Mr. Faafetai Sagapolutele, J-PRISM’s Assistant Chief Adviser and technical expert on disaster waste and the author of the Regional Guidelines, has witnessed and addressed the overwhelming amount of waste generated during disasters caused by natural hazards. According to him, the volume of waste generated by disasters may be as much as ten times the average waste generated under normal conditions. Its source is from damaged and destroyed buildings, fallen trees and poles and wrecked cars. If not properly managed, this may create a significant negative impact on the post-disaster recovery efforts of the affected countries. 

According to the United Nations WorldRiskIndex, Vanuatu is the world’s most 'at-risk' country for natural hazards. Vanuatu was chosen as the site of the pilot program because of this vulnerability. The trainees are well aware of their vulnerability and indicated a strong willingness to be part of enabling resilient communities to reduce the impacts of disasters.

Director Donna Donna Kalfatak of the Department of Environmental Protection and Conservation (DEPC) of the Government of Vanuatu affirmed the government’s commitment to disaster preparedness. “We, as a country, need to improve our resilience efforts by building our capacity to make our lives as resilient as possible,” stated Director Kalfatak.

“The training handbook and this pilot training programme on disaster waste management will strengthen communities’ ability to take proactive measures and plan ahead in dealing with wastes generated during disaster events .” said Ms.
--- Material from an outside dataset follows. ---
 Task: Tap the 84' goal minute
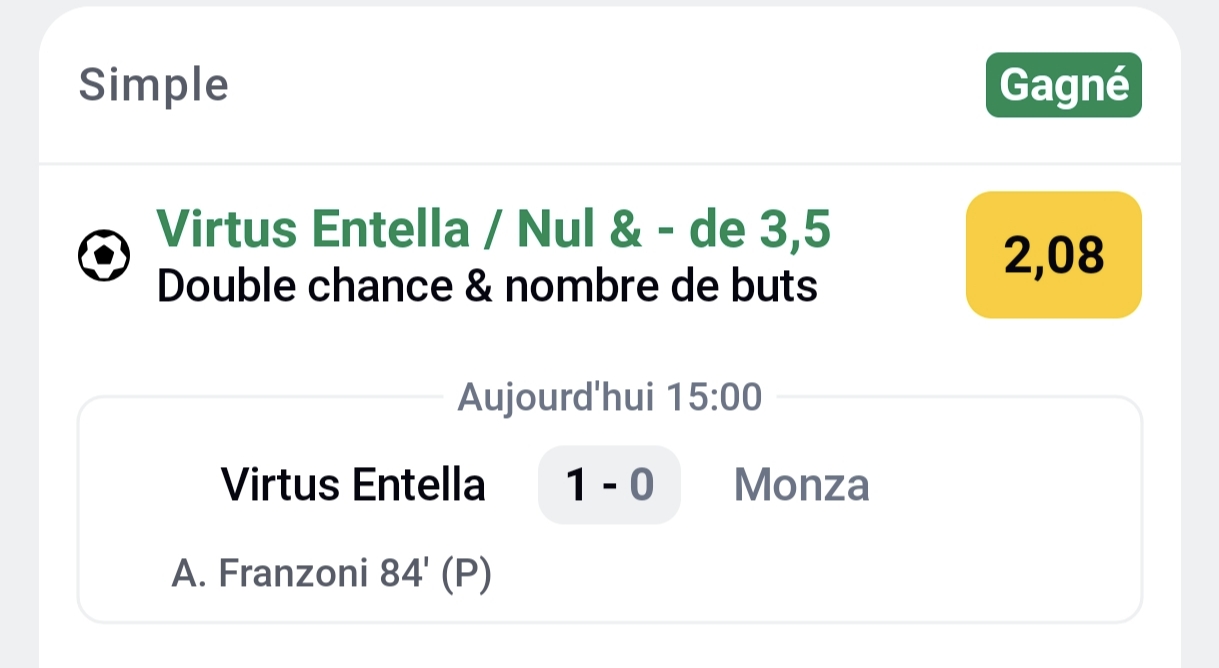[406, 574]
Ma Bella Guinto, Solid Waste Management Adviser at SPREP.

Part of the training programme, and information in the booklet, will involve removing salvageable material from disaster waste. This may include timber from ruined buildings, green wastes, and metals. This recovery would reduce the amount of material going to landfills. The training will also involve identifying and handling dangerous materials, such as asbestos and household chemicals.

Ms. Guinto also noted that the lessons learned from the Vanuatu training will be fed into the draft training handbook, which will be made available to countries and communities across the Pacific.
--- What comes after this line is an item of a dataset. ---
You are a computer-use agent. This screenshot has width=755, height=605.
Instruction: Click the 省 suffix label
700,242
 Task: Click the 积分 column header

“We want to incorporate practical measures into the handbook including gender and social inclusion issues,” said Ms. Guinto, “to enable proactive approaches in dealing with disaster wastes.

The training handbook will draw on the extensive experience of the University of Newcastle (UON) team in the field of disaster resilience. “Our approach to such training programs is participatory and community-based, as we have done in other Pacific Island Countries”, said Dr Iftekhar Ahmed, Associate Professor and Program Convenor of the Master of Disaster Resilience and Sustainable Development at UON. “We want the training to be a local capacity building opportunity so that local trainers in Vanuatu for disaster waste management can be developed – our model is a training-of-trainers program.”

The CIFAL centre at UON under the United Nations Institute of Training and Research will award the training participants with UN-badged certificates, which will contribute further to their future work as trainers. “The UN certification will be a significant plus point of the program”, noted Dr Ahmed.

Director Kalfatak expressed gratitude to the training organisers. “The Vanuatu Government is grateful that the pilot training to support the implementation of this guideline is being held in Port Vila for the benefit of the people of Vanuatu. This will definitely be valuable to assist us to respond better to disasters,” she further said.